|
From: Guenter M. <mi...@us...> - 2025-04-06 15:26:57
|
Dear Arne,
thanks for your feedback.
On 2025-04-05, Arne Skjærholt wrote:
> While spelunking in the code, I came across the following regex
> (docutils.parsers.rst.states.Body.patterns["field_marker"]) defining
> the syntax of field list names and their surrounding colons:
> :(?![: ])([^:\\]|\\.|:(?!([ `]|$)))*(?<! ):( +|$)
> I wonder if the final lookbehind assertion might not be slightly
> incorrect? The field name is not allowed to end with a space, which is
> fine, but given the allowance for backslash escapes one would normally
> expect ":foo\ :" to be a permitted (if odd) marker.
The rST escaping rules are a bit more complex:
* “Escaping” backslash characters are represented by NULL characters in
the Document Tree and removed from the output document by the
Docutils writers.
* Escaped non-white characters are prevented from playing a role in any
markup interpretation. The escaped character represents the character
itself. (A literal backslash can be specified by two backslashes in a
row – the first backslash escapes the second.)

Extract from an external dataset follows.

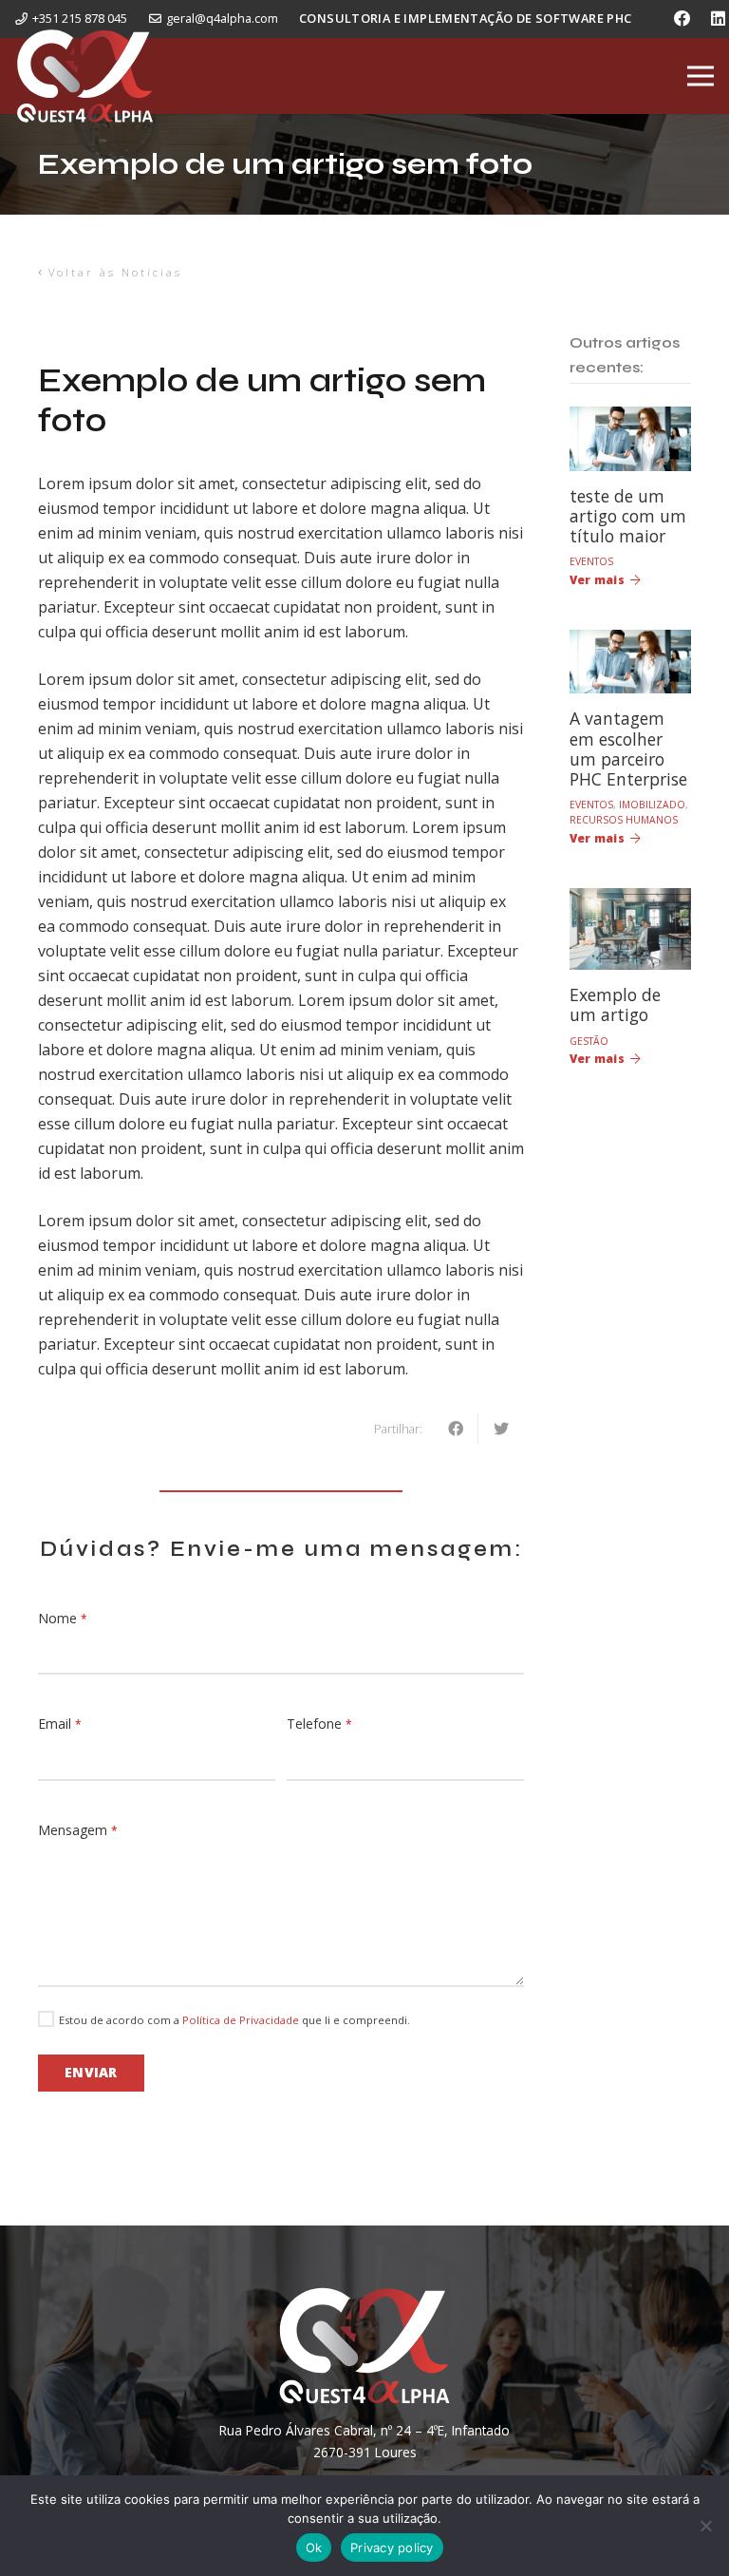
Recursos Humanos (624, 819)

* Escaped whitespace characters are removed from the output document
together with the escaping backslash. This allows for character-level
inline markup.
In "URI context", backslash-escaped whitespace represents a single space.
--- https://docutils.sourceforge.io/docs/ref/rst/restructuredtext.html#escaping-mechanism
The third rule provides for character level inline markup, e.g.,
"re\ *Structured*\ text" or hyper\ `links`_ to a part of a word.

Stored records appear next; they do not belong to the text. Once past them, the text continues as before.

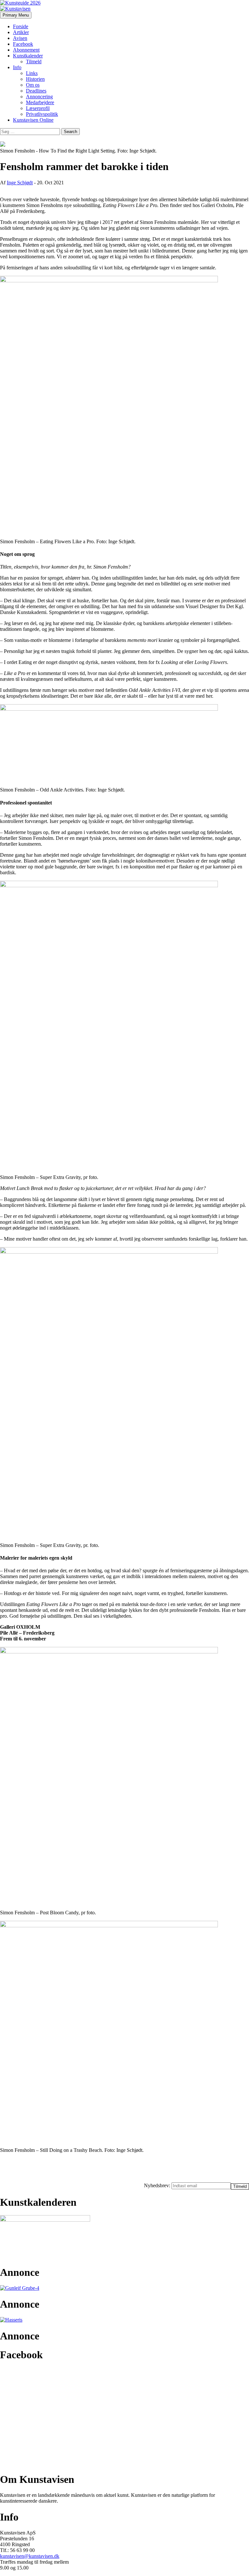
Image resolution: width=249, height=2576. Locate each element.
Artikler (21, 32)
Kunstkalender (28, 55)
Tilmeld (34, 61)
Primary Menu (16, 15)
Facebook (23, 44)
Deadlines (36, 90)
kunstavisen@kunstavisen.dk (29, 2556)
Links (32, 73)
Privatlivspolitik (42, 114)
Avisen (20, 38)
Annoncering (39, 96)
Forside (20, 26)
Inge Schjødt (20, 182)
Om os (33, 85)
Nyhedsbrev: (158, 2185)
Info (17, 67)
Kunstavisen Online (33, 120)
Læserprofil (38, 108)
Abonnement (26, 50)
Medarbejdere (40, 102)
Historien (35, 79)
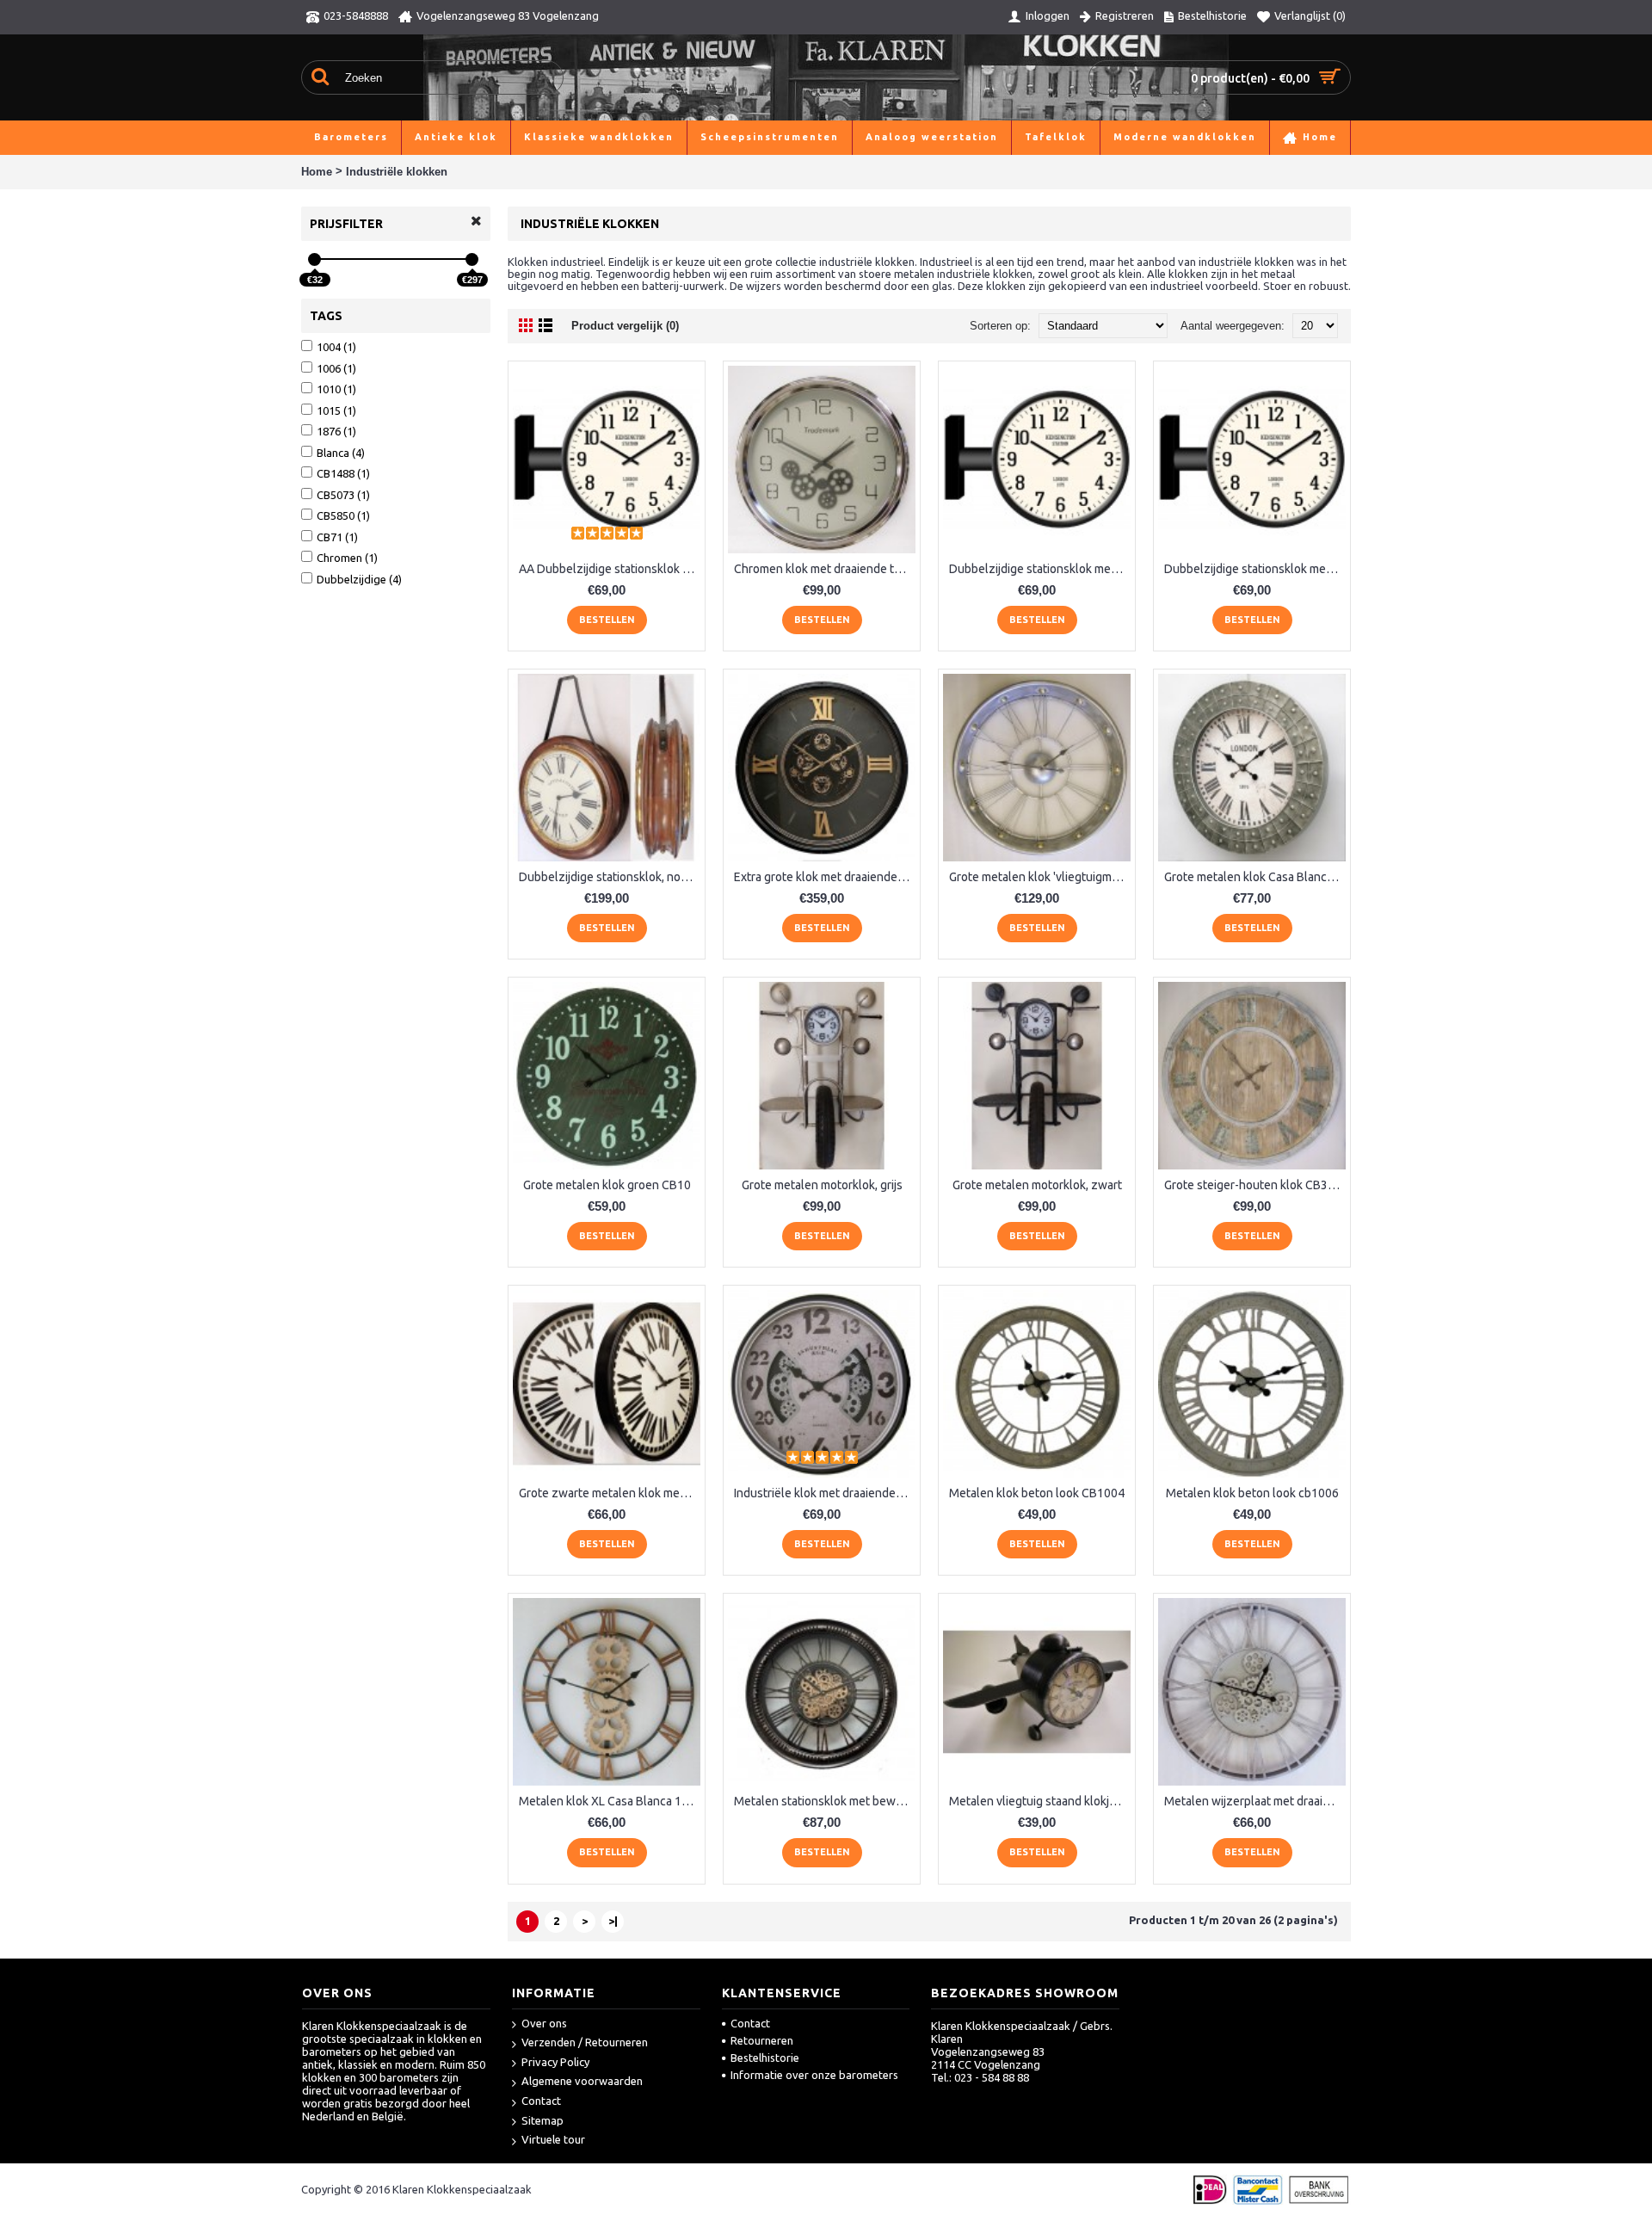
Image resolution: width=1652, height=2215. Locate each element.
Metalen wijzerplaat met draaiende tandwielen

.. _links: example.org/word
The escape-character and space are removed by the writer, i.e. the space
char is present and interpreted as space char when parsing.
On the downside, there is no way to specify a field name with trailing
whitespace. (The same holds for inline markup: you cannot specify an
emphasised text with trailing whitespace either::
*this\ * results in a warning,
whild both, ``this\*`` and ``this\ *`` results in ``this*``.)
> However, given that (?<! ) unconditionally looks for a single space
> before the terminating colon it is in fact rejected, and backslashes
> have a somewhat puzzling behaviour in field names.
> I couldn't find any indications in docs or tests either way for what
> is intended, but amending the assertion to be (?<![^\\] ) would yield
> a more intuitive syntax I think.
I agree, that the special case for ``\ `` may come as a surprise
(especially with the further special handling of ``\ `` in URIs).
However, changing this would break long existing documented behaviour.
Are there more "surprises" with backslashes in field names that differ
from backslash handling in inline markup or normal text?
As a side note: the following example works ::
What is `this\ `_?
.. _this: http://example.org
while I would expect the same warnings as for the variant without backslash:
What is `this `_?
.. _this: http://example.org
Günter
|